Does Live Chat make Premium accounts more worthwhile?
kathygnome
Sep 9th, 2007
I’m fed up with a lot in the game, but I think the loss of premium accounts has more to do with people heading for greener and less cluttered pastures on private islands.
Cocoanut Koala
Sep 9th, 2007
There’s a better possible explanation for this, written by Prok three days ago:
“Linden Lab is hemorrhaging accounts. By their own admission (Meta Linden’s August office hours), 5,800 premium accounts were lost in the month of July primarily because residents were unable to pay!”
http://slrecord.typepad.com/the_second_life_record/2007/09/emprokofy-neva-.html
That’s a pretty good bit of information on this topic; too bad you didn’t get to read it here.
Too bad, too, that SLH couldn’t support its own reporters, but lets them be ransacked in the comments without comment of their own.
It’s too bad SLH sees fit to DEMOTE its best reporter, the one who cared about actual news and covered it in a timely manner.
It’s too bad SLH no longer lets its reporters put credits on the photos they post, but leaves that until the editors here get around to it, which as you can see, is often days later.
If you want to know what’s going on, go to SLRecords, where SLH’s best reporter went.
coco
like_ummm
Sep 9th, 2007
yea – prokofy was good and i have missed the in-depth and intelligent articles. I never understood why everyone hated prokofy.
Obscure Doodad
Sep 10th, 2007
If premiums are down, or even if premium growth rate is down, it doesn’t matter why. Not in the least.
What matters is reduced LL revenue to fund new hires to fix bugs or whatever. The premiums going to islands just means the island owners collect more rent. They don’t pay more than $295 / month to LL just because they have more renters.
LL revenue is hit by loss of premiums. LL does not financially, or should not financially, care where they went. What they must care about is where the money went and how to get it back.
Never ever forget, they are trying to grow, and by that I mean earnings per privately held share. You can’t do that with decreasing revenue unless you fire people.
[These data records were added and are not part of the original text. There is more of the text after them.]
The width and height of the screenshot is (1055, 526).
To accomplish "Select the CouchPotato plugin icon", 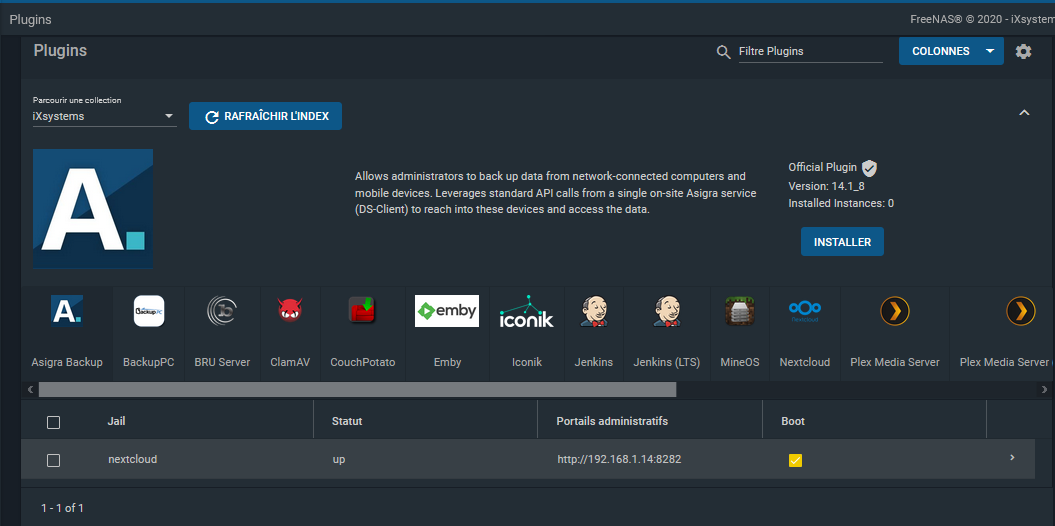I will click(362, 312).
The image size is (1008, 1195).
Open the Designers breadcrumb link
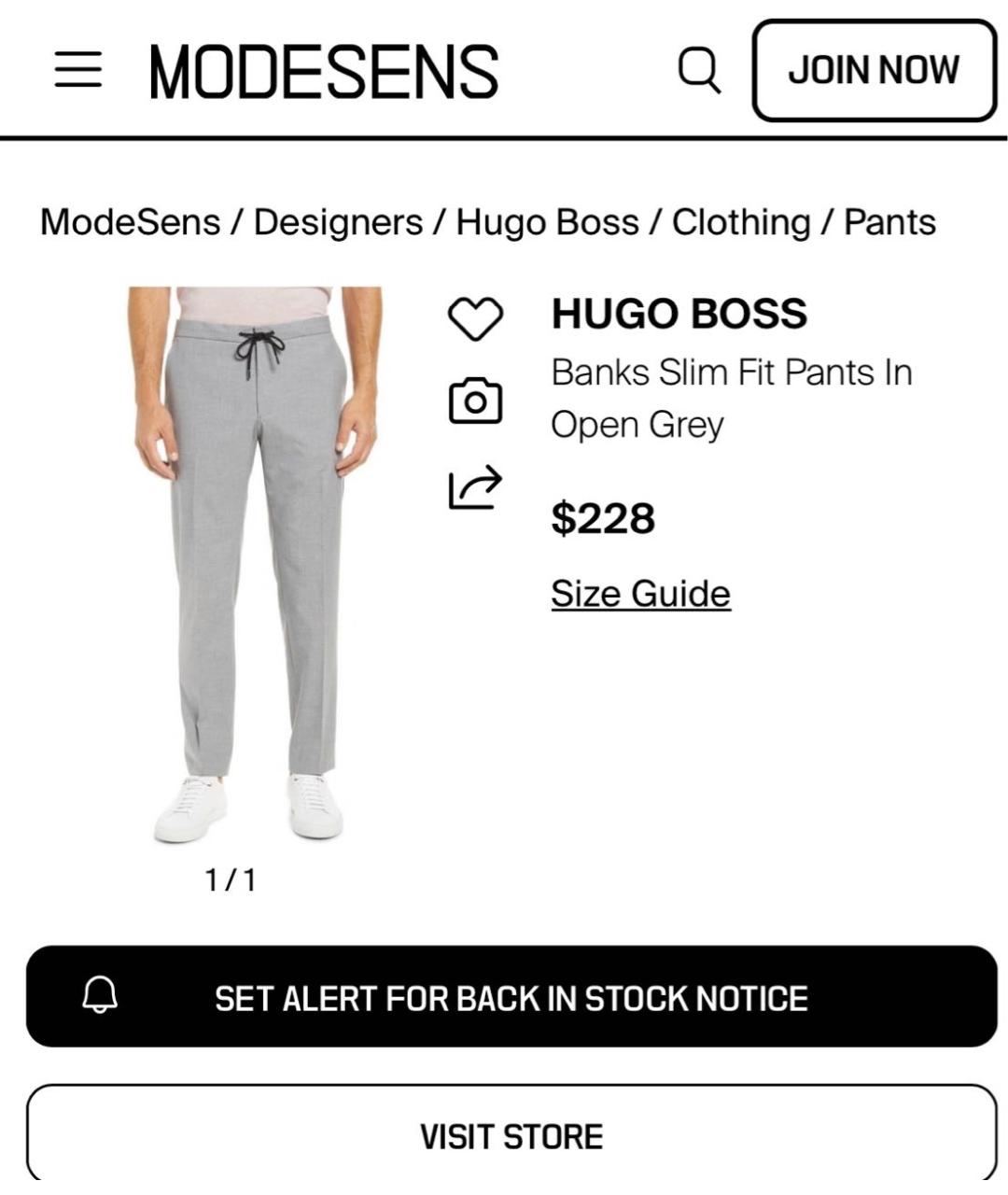click(x=338, y=222)
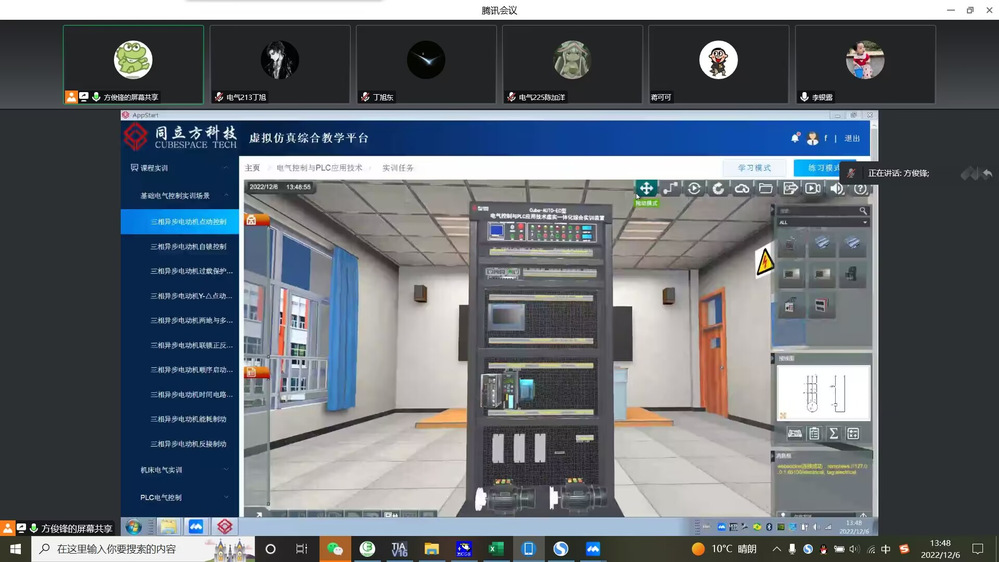Click the wiring path tool icon

tap(670, 188)
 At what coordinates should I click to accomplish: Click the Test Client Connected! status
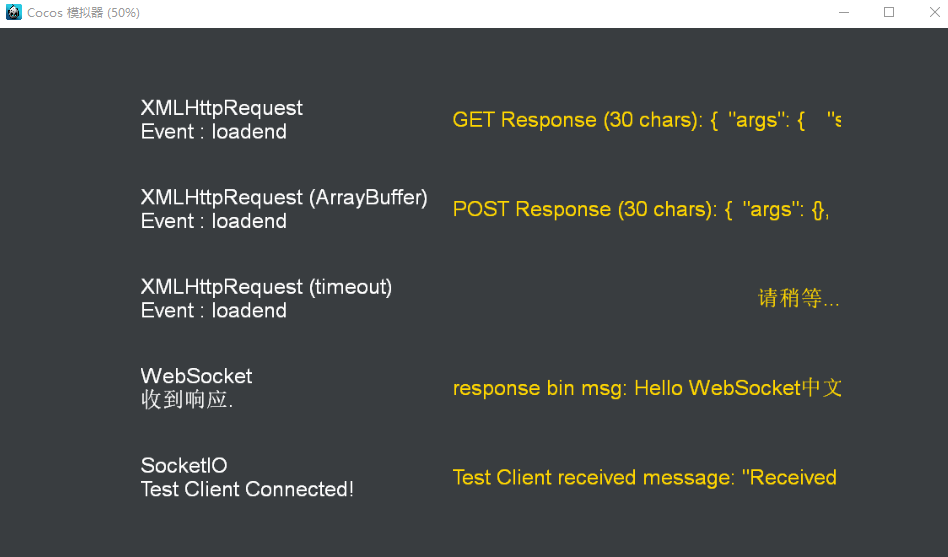tap(247, 489)
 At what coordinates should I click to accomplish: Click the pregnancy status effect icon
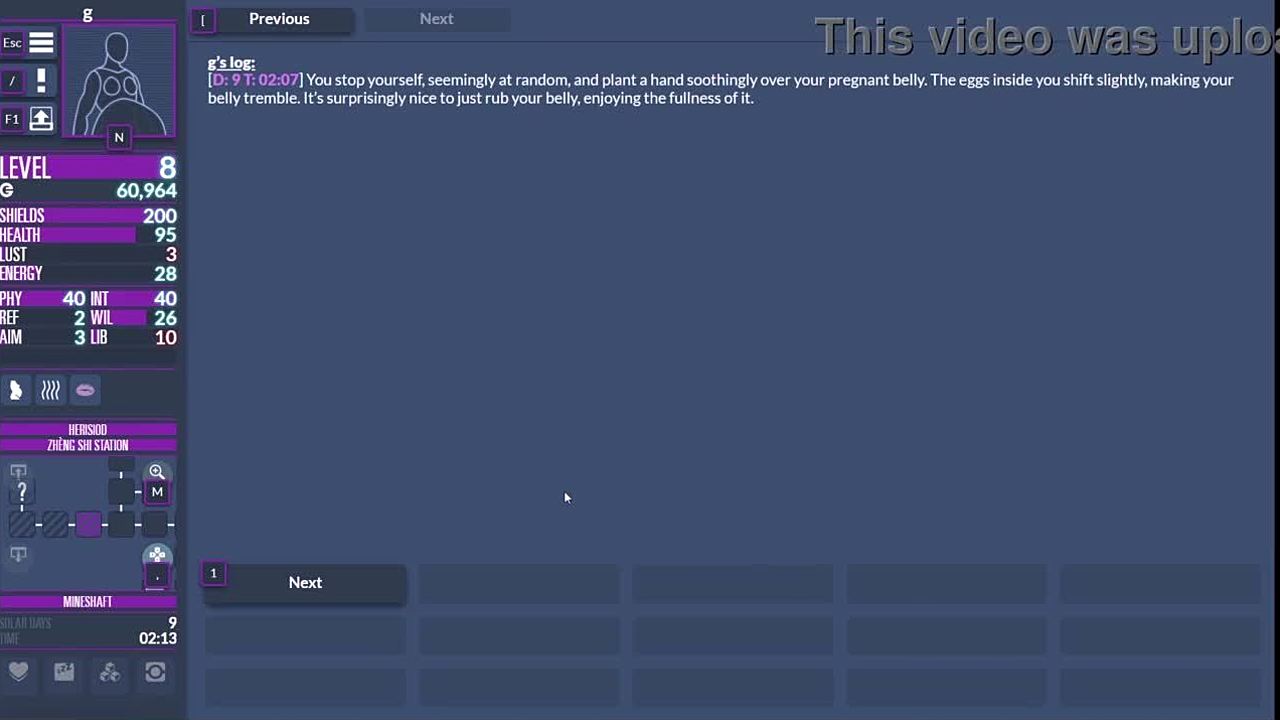pyautogui.click(x=16, y=391)
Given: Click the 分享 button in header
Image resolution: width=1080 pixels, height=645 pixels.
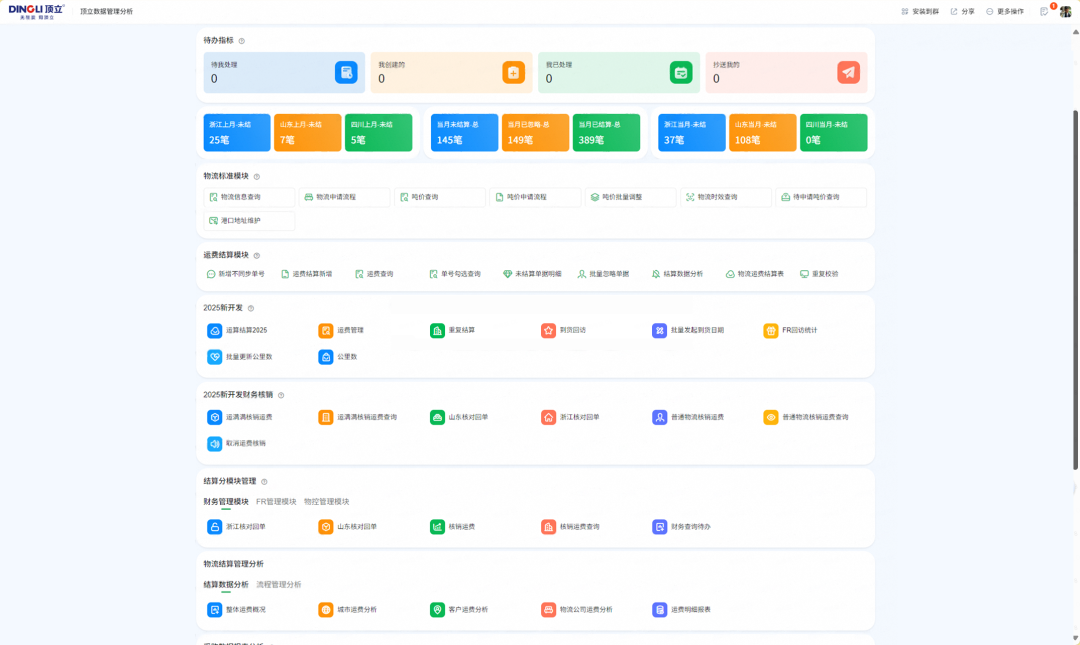Looking at the screenshot, I should click(x=962, y=11).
Never pleasant or easy, that.
Maria Leveaux
Sep 10th, 2007
Pixeleen Mistral
“24% of Second Life Sessions End in Tears”
Doesn’t that mean conversely that 76% end in Satisfactory Fashion at Least?
You really are a “Glass is Half Empty” sort of person, aren’t you?
Maria.
Anonymous Poster
Sep 20th, 2007
Cocoanut Koala and like_ummmm,
lol hy prokofy. blowing your own horn again I see.
Your posts were hardly intelligent and were nothing more than rants about some huge bolshevik conspiracy to prevent you from getting money because people should like being told what to do by you.